After hitting some 30 yards over the green on the par-3 14th and saving par, the guy once known as "Boom Boom" ripped another tee shot over the corner on the 15th for a wedge into about 10 feet for his fourth birdie. His only bogey came on the par-3 17th with a shot into the bleachers.

And he almost dropped one at the end of his round.

Surrounded by trees right of the eighth fairway, where a pond guards the front of the green, Couples looked cool as ever. He studied the top of the trees, looked to the right of them, under them and out to the fairway, the whole time studying his options as if he were admiring a piece of art.

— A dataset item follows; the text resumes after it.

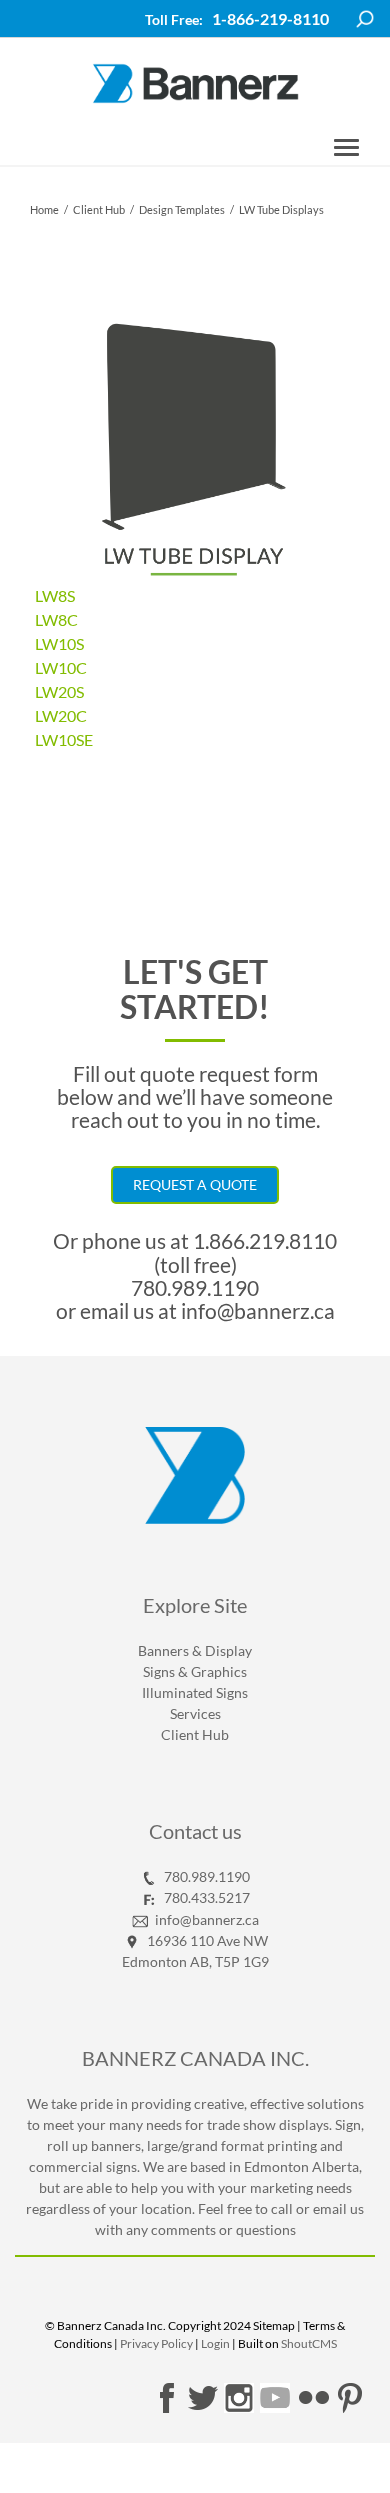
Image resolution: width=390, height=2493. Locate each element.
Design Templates (182, 209)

He finally selected an 8-iron, and while it clipped a twig, the ball had just enough distance to clear the water. He chipped to 8 feet and saved par, and kept gliding to the end of his round.

"I took 10 minutes to hit it, but I kept trying to visualize just getting over the tree — not where I got it way up over it, so high and not far enough," he said. "I think it clipped a leaf, or clipped something. I smoked it, and it was a yard from being in the water."

Couples has not seen his name on the leaderboard since his back-nine duel with Mickelson at the Masters two years ago, when Lefty won his second green jacket. Couples gave him a good run, describing his chances as only he can.

"I just couldn't match him when the nitty-gritty was nitty-gritty," he said.

Of course, Couples hasn't had a ton of chances since then. He played only twice in the regular season a year ago because of a back injury so severe that he contemplated life without golf.

This is his sixth start of the year, however, and while he knows his back can go at any moment, he's relishing the times he plays well.

"My back will go out and when it does, I'll know. And where I hit the ball, everyone else will know," Couples said. "But as far as worrying about it, there's not much you can do."

Couples was appointed Presidents Cup captain for 2009 earlier this month, and he's still fired up about that. Most everyone believes he'll be a good one, someone who brings a relaxed atmosphere from the team room to the golf course.

Woods has played with him in the matches, and he has been paired with him on the weekend, and he sees another side.

"He's a lot more tense than people think," Woods said. "You see how he walks, his mannerisms. But below the surface, it's raging pretty good."

Divots: Mickelson signed an endorsement deal with Barclays ... Couples figures there are two directions John Daly can go after getting fired by swing coach Butch Harmon and criticized for his social behavior. "He can read all this stuff and say, 'The heck with it.' Or he can read all this stuff and say, 'Maybe they're correct,"' Couples said.